Exercise 1 ->
In the passage on New Zealand's productivity gap, what do most SMEs lack that keeps them from implementing AI meaningfully?
Exercise 2 ->
For each statement, say yes or no to whether the passage on New Zealand's productivity gap supports it, and quote the deciding words: (a) Large corporates are speeding up their investment in AI. (b) Productivity means asking people to work longer hours. (c) The businesses closing the AI gap fastest are the biggest and best resourced.

Text passage ->
For decades New Zealand has struggled with a productivity gap. Our people are talented, entrepreneurial and hardworking, yet we continue to lag many comparable countries when it comes to output per hour worked. It is one of the most important and most persistently unresolved challenges in our economy and it deserves a more honest conversation than it usually gets.
Too often productivity is misunderstood. It is not about asking people to work longer hours or do more with less. Most New Zealanders already work incredibly hard. Productivity is about helping people achieve more with the time they already have. It is about removing friction, simplifying processes and making better use of the tools available. It is about redesigning work, not just intensifying it.
That distinction matters because it changes what the solution looks like. If productivity is about working harder, the answer is pressure. If it is about working smarter, the answer is investment — in technology, in systems, in better ways of organising how work gets done.
That is where technology and increasingly artificial intelligence comes in. But the data here is sobering as well as encouraging. AI adoption has reached an early ceiling among mainstream businesses. Large corporates are accelerating investment, but most SMEs have not followed at the same pace. Businesses no longer lack awareness or motivation, they lack the skills and capability to implement AI meaningfully. The conversation has shifted from whether to use AI to how to actually make it work. That is progress, but it also represents a real gap that needs to be closed.
The businesses that will close that gap fastest are not necessarily the biggest or the best resourced. They are the ones willing to experiment, to start small, to treat a failed implementation as a data point rather than a reason to stop. New Zealand has always punched above its weight when it comes to practical innovation, finding clever solutions with limited resources. That same instinct, applied to AI adoption, is exactly what the current moment requires. The technology is available. The opportunity is clear. What is needed now is the confidence to begin.
I work in healthcare, a sector facing many of the same pressures as the rest of the economy. The organisations making the most progress are not simply asking people to work harder. They are redesigning how care is delivered, removing friction and building systems that let clinicians spend more time with patients and less time on administration. The lesson generalises. Across every sector, the businesses pulling ahead are those that have stopped treating technology as an add-on and started treating it as a fundamental part of how they operate.

Material provided ->
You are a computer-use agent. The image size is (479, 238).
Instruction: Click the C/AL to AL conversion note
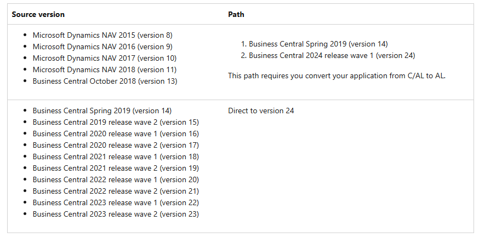(x=337, y=76)
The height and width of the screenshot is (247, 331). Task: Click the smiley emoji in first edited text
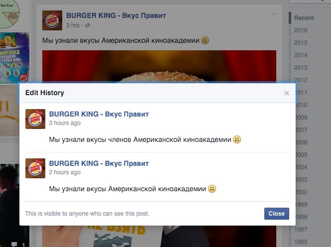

Expected answer 1 ->
They lack the skills and capability to implement AI meaningfully.

Expected answer 2 ->
(a) Yes: "Large corporates are accelerating investment"
(b) No: "It is not about asking people to work longer hours or do more with less."
(c) No: "are not necessarily the biggest or the best resourced"